Conforme observou Fernando Gabeira em recente artigo no jornal o Estado de São Paulo, em 1968 o marxismo tomou o lugar do existencialismo. Hoje, nas manifestações do Brasil, a vida toma o lugar da economia, e o existencialismo, embora sem a companhia de Sartre e Simone nas passeatas públicas, avança: a existência antes da essência não tem propostas, líderes e partidos. E o anarquismo deixa atônitos os iluministas.
Os donos do poder, destacadamente os corruptos, com razões, estremecem. Jovens desprovidos de ciência política se encontram com a Presidente da República e a criticam, por não indicar os caminhos concretos que os conduziriam à estrada ampla da liberdade. Esta toma o lugar da igualdade e, numa metáfora, lembra o direito de ir e vir. Sem catracas, lenços e documentos.
O dinheiro surrupiado pela corrupção dificulta a ida à escola, ao trabalho, ao cinema ou às tertúlias. Nem mesmo as baladas são seguras e uma tragédia sem precedentes abalou o sul desenvolvido. O Estado é tudo, principalmente arrecadador, menos o que o jurista alemão Konrad Hesse cunhou de "estado do cuidado assistencial".
As explicações avidamente buscadas não serão encontradas no direito, na sociologia ou na história contemporânea, mas na psicologia e na filosofia que se imaginavam mortas. Os jovens não se conformam mais em ser uma camada de semoventes a caminho da engorda, da vidinha descolorida, da visão diuturna das tragédias e do caminho inexorável da extinção.
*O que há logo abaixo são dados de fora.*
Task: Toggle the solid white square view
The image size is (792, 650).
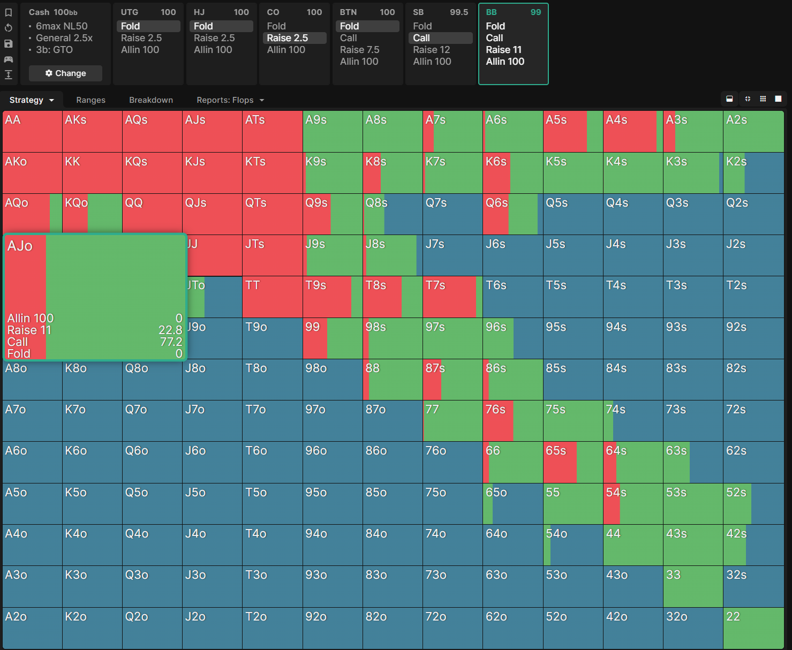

Têm consciência da factibilidade de um mundo melhor, espiritualizado e feliz. Sem esquemas adrede preparados com sua triste inclusão comportamental. Quem os enfia nas drogas são os adultos, traficantes "limpos", endinheirados e organizados, não raro sob os braços do estado, valendo-se de sua criticidade incipiente.
Não esperem dessa juventude arquiteturas e silogismos propositivos, apenas o vôo do imaginário de nossa existência. E tratemos de criar as condições para viabilizá-la.
Dr. Amadeu Garrido de Paula é advogado.